++++ TEXT SEGMENT ++++

# Rules on permanent labels - is a tearaway label considered "permanent"?



## psh (Oct 2, 2008)

Here is an interesting question (at least to me . I've been trying to nail down the exact FTC rules regarding a permanent lable. I know the law says the label must be attached so as to remain attached for the life of the garment. But, if a label is a tear away label, does this satisfy the rule? I think so, but it is not clear. Technically, a tear away label is permanently attached. And if you don't tear it off, it will last the life of the garment. So, it seems to pass the rule.

Does anybody have any knowledge on what you are allowed to do regarding having tear away labels in a retail garment? (basic garments - shirts, pants, etc.). Thanks.


----------



## Solmu (Aug 15, 2005)

++++

Continue the forum thread on whether tearaway labels meet the FTC permanent-label rule, picking up right after its final line.

++++ ROWS ++++

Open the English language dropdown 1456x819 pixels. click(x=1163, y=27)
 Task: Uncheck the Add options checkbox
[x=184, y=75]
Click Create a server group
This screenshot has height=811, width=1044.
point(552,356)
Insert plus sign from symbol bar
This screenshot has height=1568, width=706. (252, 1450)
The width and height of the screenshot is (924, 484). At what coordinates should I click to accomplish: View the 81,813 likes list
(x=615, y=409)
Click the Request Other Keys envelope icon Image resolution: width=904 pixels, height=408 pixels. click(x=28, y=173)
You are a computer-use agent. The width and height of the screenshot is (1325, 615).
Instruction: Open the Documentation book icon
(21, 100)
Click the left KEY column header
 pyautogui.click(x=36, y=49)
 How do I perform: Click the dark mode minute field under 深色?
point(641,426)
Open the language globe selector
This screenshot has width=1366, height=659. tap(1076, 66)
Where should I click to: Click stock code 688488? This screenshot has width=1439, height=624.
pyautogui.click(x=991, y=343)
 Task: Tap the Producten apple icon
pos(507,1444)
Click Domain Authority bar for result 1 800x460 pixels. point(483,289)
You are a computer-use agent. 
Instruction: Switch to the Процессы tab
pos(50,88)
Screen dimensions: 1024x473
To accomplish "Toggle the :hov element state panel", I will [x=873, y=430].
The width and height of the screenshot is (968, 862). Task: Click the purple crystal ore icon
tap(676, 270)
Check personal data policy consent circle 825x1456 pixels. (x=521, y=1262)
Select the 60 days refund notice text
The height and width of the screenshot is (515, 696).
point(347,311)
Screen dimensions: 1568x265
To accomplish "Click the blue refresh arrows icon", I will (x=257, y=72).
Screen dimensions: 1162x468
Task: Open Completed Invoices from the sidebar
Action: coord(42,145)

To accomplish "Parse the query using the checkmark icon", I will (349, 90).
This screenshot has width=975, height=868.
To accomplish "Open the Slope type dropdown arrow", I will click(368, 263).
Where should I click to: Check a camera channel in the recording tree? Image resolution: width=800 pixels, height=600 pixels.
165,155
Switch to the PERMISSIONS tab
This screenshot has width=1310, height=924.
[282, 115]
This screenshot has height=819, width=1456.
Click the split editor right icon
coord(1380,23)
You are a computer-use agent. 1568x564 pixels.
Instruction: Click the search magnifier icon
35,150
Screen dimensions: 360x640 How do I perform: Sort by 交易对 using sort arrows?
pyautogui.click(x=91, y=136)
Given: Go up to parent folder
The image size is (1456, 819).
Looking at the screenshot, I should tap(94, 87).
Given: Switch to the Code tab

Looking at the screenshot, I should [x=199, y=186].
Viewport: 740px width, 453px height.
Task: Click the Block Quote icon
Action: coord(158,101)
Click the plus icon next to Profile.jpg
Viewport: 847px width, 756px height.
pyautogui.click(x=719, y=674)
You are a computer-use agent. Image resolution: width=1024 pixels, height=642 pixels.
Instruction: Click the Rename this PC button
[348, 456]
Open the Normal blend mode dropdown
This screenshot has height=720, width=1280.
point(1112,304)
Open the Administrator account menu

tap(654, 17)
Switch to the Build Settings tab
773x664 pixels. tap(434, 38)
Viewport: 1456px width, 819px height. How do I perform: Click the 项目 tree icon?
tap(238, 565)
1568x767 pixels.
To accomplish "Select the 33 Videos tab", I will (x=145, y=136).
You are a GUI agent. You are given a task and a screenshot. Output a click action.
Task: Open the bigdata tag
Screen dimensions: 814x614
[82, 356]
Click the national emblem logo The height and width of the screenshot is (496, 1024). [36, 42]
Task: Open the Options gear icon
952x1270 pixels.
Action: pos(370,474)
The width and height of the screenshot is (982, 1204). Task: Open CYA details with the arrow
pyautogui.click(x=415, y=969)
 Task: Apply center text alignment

++++

## SOLVED PROBLEM
As you said, the only rule here is that it has to last the life of the garment. That doesn't mean the consumer can't remove it if they choose to - what they do with the label is their business. If you make it easy for them to remove it, that's fine. So long as doing so doesn't prevent the label lasting the useful life of the garment, you're still within the guidelines.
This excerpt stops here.